→ Instructions for the task:
Set down exactly, from the records below, the line with "Task: Open Europa Capital external link icon" through the line with "Given: Click the red Dispute icon", and nothing else.

→ Material for this task:
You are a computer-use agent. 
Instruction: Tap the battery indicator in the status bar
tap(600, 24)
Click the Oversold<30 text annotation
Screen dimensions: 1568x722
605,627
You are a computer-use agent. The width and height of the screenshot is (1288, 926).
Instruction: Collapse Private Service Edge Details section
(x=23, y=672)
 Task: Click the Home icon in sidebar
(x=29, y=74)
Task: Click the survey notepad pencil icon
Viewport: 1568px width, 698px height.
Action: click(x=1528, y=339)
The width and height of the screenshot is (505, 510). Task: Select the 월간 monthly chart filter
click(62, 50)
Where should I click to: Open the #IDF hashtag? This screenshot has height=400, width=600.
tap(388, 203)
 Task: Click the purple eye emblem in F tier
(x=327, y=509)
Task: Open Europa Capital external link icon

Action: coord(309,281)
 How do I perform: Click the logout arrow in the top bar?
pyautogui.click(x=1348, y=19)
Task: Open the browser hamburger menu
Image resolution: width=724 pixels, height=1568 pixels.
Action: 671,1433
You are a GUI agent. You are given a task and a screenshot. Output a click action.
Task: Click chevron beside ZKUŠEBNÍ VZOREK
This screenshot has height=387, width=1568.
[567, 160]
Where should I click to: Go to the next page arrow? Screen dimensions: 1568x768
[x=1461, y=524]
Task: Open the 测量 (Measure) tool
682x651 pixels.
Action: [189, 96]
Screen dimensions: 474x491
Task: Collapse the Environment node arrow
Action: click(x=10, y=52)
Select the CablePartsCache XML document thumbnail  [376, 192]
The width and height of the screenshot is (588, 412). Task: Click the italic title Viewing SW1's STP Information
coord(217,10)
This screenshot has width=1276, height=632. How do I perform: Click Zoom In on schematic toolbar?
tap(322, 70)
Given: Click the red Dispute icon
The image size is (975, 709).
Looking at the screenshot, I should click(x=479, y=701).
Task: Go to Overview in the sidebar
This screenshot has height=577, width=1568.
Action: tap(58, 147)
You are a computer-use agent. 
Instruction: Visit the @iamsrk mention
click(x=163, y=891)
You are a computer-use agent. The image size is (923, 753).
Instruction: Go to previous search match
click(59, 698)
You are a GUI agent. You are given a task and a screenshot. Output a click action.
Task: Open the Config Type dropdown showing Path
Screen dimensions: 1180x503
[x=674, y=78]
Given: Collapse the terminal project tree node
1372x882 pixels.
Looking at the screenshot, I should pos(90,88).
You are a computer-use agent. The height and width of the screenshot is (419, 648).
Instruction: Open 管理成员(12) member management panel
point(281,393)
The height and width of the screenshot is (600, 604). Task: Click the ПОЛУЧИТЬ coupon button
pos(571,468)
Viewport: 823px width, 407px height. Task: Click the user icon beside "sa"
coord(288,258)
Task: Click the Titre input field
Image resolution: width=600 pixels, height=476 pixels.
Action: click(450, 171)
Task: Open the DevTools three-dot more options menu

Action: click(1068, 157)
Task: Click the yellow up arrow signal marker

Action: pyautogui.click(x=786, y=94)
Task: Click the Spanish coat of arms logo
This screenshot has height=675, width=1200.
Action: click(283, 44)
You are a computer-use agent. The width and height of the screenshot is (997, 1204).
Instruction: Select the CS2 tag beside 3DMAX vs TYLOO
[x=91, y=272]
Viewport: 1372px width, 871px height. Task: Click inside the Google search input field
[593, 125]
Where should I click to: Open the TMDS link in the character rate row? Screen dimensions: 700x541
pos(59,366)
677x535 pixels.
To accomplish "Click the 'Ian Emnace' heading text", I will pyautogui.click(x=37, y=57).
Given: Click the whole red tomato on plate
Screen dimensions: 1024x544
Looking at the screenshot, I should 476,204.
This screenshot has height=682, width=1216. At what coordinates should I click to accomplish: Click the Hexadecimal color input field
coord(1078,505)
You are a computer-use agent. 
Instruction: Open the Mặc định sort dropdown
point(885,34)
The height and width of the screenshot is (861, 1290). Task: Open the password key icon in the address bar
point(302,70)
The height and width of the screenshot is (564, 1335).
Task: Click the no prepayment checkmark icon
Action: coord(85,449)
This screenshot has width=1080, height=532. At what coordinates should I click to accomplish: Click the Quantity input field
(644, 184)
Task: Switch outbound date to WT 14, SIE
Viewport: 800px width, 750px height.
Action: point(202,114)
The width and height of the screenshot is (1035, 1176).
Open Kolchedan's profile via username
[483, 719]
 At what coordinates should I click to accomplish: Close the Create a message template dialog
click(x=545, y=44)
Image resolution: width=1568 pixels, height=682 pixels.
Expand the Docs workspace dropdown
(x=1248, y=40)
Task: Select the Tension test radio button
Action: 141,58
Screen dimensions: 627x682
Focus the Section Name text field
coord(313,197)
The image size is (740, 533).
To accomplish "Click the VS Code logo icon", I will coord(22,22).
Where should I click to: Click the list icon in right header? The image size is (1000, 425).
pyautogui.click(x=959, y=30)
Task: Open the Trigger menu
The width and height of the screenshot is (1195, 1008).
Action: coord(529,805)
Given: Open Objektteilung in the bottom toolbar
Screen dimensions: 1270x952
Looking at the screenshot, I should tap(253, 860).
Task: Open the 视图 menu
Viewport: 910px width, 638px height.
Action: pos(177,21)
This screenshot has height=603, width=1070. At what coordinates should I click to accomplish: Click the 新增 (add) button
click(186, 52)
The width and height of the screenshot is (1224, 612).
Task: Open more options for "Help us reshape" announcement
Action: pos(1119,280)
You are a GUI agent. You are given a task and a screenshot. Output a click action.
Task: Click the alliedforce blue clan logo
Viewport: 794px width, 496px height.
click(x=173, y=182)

→ Exercise solution:
Task: Open Europa Capital external link icon

Action: coord(309,281)
 How do I perform: Click the logout arrow in the top bar?
pyautogui.click(x=1348, y=19)
Task: Open the browser hamburger menu
Image resolution: width=724 pixels, height=1568 pixels.
Action: 671,1433
You are a GUI agent. You are given a task and a screenshot. Output a click action.
Task: Click chevron beside ZKUŠEBNÍ VZOREK
This screenshot has height=387, width=1568.
[567, 160]
Where should I click to: Go to the next page arrow? Screen dimensions: 1568x768
[x=1461, y=524]
Task: Open the 测量 (Measure) tool
682x651 pixels.
Action: [189, 96]
Screen dimensions: 474x491
Task: Collapse the Environment node arrow
Action: click(x=10, y=52)
Select the CablePartsCache XML document thumbnail  [376, 192]
The width and height of the screenshot is (588, 412). Task: Click the italic title Viewing SW1's STP Information
coord(217,10)
This screenshot has width=1276, height=632. How do I perform: Click Zoom In on schematic toolbar?
tap(322, 70)
Given: Click the red Dispute icon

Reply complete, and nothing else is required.